Ese fue el inicio también de una amistad curiosa, iluminada, compleja a ratos, coloreada de una mutua e inocultable admiración, salpicada de incontables charlas en escenarios a veces insólitos y francamente inolvidables, con aterradoras revelaciones incluidas. Y también de pequeños y reiterados consejos, que sólo buscaron, como te ha constado siempre, iluminar el camino que conducía a tus propias respuestas. Y al escondido lugar donde tenías, bajo las gruesas telarañas de tu tristeza, la exacta imagen de una mujer joven, despierta, hábil, indiscutiblemente bella, saturada de sueños, a la simple espera de una mano cualquiera que, sin condición alguna, encienda la lámpara de sus ilusiones, conminándola a levantarse y caminar por sí misma.

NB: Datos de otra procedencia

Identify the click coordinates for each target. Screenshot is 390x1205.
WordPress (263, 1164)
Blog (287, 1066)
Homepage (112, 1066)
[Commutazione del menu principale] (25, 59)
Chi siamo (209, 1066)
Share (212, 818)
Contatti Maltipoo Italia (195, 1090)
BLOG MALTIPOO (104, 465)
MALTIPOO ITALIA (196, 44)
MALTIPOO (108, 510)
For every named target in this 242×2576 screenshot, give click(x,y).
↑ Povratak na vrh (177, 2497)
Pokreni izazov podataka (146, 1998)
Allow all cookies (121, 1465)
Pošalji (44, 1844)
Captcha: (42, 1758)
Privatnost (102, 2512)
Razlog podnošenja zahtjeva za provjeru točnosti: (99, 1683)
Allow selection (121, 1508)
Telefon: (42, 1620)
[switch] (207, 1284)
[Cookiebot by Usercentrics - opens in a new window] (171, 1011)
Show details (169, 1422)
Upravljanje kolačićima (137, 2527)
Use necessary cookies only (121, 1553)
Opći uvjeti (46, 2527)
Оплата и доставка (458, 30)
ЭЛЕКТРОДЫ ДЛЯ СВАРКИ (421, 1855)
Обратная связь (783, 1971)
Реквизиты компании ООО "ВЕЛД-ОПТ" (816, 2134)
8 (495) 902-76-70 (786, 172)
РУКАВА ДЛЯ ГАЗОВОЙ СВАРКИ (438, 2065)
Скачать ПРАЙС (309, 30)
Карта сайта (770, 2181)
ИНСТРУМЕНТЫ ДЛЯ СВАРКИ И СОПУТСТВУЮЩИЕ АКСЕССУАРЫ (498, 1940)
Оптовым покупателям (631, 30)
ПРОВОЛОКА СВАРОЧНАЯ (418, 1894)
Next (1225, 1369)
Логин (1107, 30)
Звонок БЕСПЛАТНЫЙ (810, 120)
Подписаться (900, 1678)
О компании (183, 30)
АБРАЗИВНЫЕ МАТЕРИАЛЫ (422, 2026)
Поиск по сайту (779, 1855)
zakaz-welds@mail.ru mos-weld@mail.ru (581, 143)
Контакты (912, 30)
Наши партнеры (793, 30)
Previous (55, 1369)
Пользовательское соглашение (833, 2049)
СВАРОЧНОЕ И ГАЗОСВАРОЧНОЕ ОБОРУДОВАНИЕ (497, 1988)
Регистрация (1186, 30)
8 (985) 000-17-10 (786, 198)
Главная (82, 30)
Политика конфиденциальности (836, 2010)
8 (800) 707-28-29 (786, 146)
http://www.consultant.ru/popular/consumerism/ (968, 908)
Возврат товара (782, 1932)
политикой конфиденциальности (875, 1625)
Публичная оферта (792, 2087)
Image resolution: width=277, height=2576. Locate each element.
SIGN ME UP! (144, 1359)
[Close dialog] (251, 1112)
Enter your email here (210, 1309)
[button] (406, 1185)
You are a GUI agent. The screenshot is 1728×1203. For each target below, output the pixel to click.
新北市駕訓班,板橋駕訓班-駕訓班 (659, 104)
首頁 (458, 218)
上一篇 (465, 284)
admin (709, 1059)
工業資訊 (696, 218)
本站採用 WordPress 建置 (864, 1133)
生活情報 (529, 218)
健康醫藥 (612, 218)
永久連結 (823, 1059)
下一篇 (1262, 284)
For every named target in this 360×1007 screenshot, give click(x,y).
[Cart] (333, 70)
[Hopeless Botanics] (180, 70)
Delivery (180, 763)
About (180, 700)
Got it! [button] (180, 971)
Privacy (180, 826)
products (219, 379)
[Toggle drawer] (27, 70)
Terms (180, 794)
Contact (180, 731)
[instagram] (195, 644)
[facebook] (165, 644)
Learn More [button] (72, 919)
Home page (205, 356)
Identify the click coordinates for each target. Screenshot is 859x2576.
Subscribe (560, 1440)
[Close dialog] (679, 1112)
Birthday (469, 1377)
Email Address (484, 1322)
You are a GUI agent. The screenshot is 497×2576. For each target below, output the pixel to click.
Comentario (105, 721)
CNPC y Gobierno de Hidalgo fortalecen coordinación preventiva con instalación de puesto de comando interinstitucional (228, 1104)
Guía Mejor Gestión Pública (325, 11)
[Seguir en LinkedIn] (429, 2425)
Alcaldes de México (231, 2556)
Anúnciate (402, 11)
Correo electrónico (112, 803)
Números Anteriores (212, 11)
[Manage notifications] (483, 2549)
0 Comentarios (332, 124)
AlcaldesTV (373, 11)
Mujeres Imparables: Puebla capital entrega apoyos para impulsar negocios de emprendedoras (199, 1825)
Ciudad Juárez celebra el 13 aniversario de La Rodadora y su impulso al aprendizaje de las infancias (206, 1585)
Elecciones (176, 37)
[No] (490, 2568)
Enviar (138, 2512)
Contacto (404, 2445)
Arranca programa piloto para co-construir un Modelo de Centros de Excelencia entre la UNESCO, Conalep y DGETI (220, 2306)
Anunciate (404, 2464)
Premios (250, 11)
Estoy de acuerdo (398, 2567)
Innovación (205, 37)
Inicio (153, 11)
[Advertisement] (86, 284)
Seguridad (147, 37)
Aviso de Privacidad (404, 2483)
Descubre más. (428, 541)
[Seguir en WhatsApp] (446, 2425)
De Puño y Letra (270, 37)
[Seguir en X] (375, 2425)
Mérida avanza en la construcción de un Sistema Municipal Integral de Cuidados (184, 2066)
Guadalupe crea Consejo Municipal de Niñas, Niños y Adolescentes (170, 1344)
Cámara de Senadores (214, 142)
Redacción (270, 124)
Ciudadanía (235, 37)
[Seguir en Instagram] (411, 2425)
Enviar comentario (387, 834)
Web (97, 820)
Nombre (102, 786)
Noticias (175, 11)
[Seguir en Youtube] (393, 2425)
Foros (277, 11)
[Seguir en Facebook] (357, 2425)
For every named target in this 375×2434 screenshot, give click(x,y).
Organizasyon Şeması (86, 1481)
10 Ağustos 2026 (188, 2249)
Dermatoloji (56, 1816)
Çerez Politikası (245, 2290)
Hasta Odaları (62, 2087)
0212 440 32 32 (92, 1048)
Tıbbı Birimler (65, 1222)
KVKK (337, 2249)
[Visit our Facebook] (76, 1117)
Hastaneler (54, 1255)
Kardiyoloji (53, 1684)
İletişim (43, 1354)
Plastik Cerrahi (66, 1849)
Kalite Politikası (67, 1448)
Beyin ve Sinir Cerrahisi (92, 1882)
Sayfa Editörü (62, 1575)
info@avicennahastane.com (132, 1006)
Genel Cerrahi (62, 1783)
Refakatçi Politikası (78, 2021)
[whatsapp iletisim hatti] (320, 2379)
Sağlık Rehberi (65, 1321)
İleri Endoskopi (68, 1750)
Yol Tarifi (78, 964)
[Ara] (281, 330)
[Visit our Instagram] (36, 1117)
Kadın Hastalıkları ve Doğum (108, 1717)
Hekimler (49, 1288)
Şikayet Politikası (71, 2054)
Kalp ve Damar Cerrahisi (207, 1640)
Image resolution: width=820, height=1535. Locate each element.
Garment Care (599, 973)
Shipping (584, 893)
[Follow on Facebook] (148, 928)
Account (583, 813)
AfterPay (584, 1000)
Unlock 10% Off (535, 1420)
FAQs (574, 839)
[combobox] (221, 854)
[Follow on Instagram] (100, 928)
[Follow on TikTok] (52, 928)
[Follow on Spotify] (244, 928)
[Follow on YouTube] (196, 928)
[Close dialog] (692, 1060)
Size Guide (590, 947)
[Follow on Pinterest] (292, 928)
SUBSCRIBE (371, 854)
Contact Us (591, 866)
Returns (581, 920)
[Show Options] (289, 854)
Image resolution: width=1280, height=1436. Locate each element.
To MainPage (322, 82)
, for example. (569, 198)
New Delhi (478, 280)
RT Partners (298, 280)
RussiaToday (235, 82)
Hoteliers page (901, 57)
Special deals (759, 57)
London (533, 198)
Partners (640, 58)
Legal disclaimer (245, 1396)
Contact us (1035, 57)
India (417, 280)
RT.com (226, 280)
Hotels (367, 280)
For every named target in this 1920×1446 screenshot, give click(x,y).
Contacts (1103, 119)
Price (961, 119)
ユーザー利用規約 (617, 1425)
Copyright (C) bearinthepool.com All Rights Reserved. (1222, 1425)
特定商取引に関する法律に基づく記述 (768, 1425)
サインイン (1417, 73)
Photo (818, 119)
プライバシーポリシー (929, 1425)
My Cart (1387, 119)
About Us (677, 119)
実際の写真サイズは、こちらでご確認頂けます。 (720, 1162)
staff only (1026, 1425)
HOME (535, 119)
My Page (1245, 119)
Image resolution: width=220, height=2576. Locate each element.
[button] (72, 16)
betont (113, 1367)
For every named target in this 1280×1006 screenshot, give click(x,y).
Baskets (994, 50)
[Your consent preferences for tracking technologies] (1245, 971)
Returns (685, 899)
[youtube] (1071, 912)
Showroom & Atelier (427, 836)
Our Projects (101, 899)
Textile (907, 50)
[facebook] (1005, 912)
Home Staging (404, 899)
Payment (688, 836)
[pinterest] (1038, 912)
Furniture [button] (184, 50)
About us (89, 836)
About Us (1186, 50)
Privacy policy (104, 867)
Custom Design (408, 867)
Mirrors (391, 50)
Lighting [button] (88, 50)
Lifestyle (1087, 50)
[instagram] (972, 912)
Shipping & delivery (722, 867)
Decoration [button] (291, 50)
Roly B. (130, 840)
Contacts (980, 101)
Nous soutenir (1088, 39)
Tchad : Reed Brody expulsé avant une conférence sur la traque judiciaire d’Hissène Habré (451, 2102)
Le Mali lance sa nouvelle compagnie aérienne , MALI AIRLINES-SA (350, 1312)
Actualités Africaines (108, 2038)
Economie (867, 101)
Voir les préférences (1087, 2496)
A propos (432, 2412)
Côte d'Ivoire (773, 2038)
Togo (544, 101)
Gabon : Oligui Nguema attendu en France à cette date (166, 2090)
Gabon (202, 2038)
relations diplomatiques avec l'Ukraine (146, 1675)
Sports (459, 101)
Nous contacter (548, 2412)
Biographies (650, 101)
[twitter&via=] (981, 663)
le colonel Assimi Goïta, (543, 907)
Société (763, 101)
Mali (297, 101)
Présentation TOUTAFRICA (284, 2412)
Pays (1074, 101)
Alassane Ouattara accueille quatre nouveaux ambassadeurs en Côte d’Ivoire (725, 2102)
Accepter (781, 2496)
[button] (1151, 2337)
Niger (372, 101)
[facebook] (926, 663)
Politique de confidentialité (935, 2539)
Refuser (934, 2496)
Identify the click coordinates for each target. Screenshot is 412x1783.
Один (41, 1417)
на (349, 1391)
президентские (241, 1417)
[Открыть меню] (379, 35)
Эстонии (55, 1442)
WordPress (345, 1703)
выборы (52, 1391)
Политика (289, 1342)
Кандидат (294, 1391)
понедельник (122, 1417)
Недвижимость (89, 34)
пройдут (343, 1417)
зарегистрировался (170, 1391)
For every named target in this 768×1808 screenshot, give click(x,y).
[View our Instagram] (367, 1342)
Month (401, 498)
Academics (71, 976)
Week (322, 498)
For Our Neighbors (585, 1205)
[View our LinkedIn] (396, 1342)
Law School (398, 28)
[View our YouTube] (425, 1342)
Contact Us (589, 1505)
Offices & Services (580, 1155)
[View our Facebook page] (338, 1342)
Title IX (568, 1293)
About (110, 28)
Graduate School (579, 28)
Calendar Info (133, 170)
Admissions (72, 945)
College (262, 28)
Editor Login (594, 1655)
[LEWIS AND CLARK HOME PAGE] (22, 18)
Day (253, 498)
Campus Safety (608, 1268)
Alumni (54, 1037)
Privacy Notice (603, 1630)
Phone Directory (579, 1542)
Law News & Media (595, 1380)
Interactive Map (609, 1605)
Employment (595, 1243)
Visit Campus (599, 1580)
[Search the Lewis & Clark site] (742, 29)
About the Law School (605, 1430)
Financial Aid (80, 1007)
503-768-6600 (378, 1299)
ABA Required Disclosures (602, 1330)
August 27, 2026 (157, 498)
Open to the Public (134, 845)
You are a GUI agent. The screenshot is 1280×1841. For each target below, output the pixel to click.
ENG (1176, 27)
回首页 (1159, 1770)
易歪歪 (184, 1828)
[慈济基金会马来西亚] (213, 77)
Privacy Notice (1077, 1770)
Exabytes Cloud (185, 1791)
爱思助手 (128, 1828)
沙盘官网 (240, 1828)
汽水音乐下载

En lo que a mí respecta, puedo confesarte ahora, no fue fácil manejar con habilidad mis enredados sentimientos de compasión, indignación, admiración, afecto, atracción y pena. Puede parecerte insólito, pero a ratos me sentía el profesor, explicándote con paciencia algunos conceptos de pedagogía. Luego, me sorprendía a mí mismo como sacerdote, predicando tolerancia y perdón a tu legión de deudores. Bajo otras circunstancias, podría haber sido algo parecido a un monje budista, proponiéndote sabias y finísimas distinciones en los diversos planos de tus sentimientos. Por momentos, en cambio, era el amigo que escuchaba atento y comprensivo, acompañando tu rabia o tu tristeza. A ratos, simplemente, era un hombre fascinado con la irresistible belleza de tus ojos y el encanto inocultable de una personalidad más consistente y cautivante de la que aceptabas tener.
Pero no tengo dudas, te mantendrás fuera del hoyo. Escapaste ya de él desde hace un buen tiempo. Demasiada vida, muchachita de ojos tristes, para tirarla al abismo. Lo único que te pido es que el día en que decidas festejar tu resurrección como se debe, te acuerdes de tu amigo, en cualquiera de sus múltiples facetas. Y separes una silla para él, no importa si a tu lado, en la mesa del banquete.